21-11-2010, 06:20 PM
(This post was last modified: 21-11-2010, 06:56 PM by James H. Fetzer.)
It kinda makes you wonder why Jack Ruby said it wouldn't have happened if somebody else had been vice president. Curious.
Albert Doyle Wrote:I agree with Charles. It's a serious mistake to give too much credit to Johnson. It's like accepting an offer that the other side is all too willing to pay and thinking you got a good deal. You're accepting the "offer" too quickly, and in doing so are allowing some very heavy players off the hook. The value of the credit that is being placed on Johnson, and its tone of importance, rightly belongs on the real players above Johnson. When you make a big issue of Johnson being the mastermind, deserving exposure he has escaped up to now, you expend the energy and surprise needed for those who actually deserve that credit in that way. In effect, you are doing a very damning and valid - yet equally unjust "limited hang-out" which only benefits the real masterminds. When you focus on Johnson you swing the teeter totter towards Johnson's side when it most rightly belongs on the shadow government side with all its diverse players including Angleton, Dulles, the oligarchs, CIA/mob underground, etc.

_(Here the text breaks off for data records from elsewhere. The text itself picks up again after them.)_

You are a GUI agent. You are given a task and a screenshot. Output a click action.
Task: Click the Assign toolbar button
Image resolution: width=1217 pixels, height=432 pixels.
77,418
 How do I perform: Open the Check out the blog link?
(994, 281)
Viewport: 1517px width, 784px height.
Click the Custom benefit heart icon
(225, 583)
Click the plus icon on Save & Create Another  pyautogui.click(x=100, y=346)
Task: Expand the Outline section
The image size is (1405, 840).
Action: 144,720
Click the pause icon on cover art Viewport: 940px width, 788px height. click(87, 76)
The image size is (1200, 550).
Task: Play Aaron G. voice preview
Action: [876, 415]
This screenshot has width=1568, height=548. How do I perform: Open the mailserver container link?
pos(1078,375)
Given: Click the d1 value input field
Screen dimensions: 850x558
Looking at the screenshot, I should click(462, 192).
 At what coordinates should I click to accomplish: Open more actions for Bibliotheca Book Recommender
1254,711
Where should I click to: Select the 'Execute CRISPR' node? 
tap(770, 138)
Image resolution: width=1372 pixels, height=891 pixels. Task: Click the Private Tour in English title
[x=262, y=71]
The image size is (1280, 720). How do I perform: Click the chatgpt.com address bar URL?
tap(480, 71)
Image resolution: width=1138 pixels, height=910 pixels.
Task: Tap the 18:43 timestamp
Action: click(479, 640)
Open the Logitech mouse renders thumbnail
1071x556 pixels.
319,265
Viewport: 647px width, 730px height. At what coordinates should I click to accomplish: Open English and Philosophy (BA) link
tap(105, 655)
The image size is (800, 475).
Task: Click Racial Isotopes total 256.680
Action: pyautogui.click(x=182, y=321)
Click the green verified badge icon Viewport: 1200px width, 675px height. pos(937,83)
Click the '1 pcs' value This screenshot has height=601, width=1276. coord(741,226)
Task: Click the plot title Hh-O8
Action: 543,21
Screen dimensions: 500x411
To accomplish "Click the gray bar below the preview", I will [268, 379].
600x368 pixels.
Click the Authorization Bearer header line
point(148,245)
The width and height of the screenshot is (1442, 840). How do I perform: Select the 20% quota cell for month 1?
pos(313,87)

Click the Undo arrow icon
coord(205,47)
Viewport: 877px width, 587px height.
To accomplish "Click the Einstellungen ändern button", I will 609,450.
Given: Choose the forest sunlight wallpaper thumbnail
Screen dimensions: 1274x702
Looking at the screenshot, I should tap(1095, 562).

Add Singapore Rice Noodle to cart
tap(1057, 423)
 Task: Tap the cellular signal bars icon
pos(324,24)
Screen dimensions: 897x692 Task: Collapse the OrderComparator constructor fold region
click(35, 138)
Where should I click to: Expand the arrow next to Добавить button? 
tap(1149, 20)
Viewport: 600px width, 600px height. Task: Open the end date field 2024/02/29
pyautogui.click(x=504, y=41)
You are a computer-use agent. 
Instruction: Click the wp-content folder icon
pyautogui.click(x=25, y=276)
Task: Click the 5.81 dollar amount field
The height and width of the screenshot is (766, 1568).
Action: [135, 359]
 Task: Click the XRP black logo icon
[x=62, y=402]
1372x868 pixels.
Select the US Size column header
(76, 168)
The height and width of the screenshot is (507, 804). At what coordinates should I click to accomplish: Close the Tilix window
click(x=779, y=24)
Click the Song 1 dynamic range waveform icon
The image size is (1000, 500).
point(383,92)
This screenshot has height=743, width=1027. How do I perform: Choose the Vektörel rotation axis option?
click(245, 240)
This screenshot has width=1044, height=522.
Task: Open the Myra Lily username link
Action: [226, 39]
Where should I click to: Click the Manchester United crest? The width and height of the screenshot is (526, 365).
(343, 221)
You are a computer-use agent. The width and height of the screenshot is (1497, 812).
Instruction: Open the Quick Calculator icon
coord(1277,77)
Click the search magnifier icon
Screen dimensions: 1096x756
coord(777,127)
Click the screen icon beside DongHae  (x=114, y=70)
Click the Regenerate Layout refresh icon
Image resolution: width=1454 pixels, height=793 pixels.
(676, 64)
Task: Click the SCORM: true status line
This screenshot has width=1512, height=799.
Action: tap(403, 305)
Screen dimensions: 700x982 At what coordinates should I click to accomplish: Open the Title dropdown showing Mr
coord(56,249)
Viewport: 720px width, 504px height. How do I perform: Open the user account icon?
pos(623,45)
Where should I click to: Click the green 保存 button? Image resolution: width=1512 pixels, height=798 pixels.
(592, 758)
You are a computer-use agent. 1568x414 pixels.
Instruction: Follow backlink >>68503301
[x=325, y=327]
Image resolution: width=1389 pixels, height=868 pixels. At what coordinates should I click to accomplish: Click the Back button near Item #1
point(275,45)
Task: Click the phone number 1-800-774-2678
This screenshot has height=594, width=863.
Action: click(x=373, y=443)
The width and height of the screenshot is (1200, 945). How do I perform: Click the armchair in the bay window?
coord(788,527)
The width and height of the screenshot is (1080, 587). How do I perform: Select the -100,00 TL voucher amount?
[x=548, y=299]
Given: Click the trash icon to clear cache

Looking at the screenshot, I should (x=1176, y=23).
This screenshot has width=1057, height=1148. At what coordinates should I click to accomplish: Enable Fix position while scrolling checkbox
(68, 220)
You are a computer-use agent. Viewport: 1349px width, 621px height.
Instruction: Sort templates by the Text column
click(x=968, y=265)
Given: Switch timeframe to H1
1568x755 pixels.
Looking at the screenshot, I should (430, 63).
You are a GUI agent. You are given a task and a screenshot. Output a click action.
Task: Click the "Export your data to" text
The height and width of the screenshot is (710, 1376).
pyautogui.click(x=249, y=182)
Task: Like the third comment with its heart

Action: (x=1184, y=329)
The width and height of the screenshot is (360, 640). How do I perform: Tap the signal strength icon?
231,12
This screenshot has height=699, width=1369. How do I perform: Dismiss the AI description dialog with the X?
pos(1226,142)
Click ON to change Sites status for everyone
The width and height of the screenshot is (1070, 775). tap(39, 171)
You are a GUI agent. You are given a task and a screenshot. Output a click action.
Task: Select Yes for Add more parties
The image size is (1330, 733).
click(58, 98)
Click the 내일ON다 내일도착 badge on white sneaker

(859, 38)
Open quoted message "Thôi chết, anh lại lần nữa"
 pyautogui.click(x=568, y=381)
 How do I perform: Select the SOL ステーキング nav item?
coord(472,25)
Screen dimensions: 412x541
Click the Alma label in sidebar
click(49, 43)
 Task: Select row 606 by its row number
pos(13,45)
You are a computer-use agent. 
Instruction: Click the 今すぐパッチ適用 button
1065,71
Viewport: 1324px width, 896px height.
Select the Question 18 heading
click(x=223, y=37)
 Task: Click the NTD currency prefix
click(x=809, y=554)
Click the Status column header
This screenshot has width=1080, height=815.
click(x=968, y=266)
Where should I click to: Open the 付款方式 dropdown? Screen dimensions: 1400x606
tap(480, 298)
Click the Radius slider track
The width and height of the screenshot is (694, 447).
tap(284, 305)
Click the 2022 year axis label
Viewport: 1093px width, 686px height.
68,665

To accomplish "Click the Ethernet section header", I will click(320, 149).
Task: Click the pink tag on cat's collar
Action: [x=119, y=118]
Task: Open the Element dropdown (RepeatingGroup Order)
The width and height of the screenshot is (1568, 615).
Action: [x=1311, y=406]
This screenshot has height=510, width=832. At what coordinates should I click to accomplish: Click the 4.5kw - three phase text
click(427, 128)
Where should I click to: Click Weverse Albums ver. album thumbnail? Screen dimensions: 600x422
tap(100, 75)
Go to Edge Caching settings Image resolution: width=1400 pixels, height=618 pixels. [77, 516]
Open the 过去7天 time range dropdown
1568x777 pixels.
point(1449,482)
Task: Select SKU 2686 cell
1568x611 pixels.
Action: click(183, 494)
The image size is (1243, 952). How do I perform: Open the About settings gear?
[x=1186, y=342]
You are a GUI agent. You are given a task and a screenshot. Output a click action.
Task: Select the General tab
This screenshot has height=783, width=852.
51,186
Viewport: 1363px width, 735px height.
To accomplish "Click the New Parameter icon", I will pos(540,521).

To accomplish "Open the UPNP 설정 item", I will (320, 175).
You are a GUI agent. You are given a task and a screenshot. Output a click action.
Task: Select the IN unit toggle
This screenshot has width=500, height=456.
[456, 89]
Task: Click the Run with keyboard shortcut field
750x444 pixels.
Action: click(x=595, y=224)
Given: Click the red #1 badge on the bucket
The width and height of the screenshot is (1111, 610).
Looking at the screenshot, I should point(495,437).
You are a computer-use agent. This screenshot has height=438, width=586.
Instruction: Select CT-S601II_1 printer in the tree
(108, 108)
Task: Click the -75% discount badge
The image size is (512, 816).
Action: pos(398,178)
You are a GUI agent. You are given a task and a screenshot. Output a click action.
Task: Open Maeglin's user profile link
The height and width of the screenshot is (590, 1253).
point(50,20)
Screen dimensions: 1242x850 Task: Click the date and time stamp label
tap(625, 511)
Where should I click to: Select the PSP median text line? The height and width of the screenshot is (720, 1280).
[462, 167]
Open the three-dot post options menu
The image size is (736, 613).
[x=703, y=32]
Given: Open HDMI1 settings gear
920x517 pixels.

And, it's a mistake to say Johnson was irreplaceable. Johnson was just a bridge to Nixon, who was the heir apparent all the way back to 1960 when he was expected to be in place but was upset by a young populist president who swung himself into power on the enthusiasm towards a change in the miring politics of the Cold War.
Therefore using the specific word "mastermind" makes the semantic mistake of throwing the switch and giving Johnson credit that rightly and deservedly belongs to others. There's a very simple way to look at this, Johnson is long dead and gone, but the real masterminds are still very much in power, and that's the way you have to look at it. Johnson can be seen as an evil king who killed Kennedy but those who really know what killed Kennedy know it was a broader inertia and momentum that correctly belongs elsewhere.
Charles is entirely and 100% correct.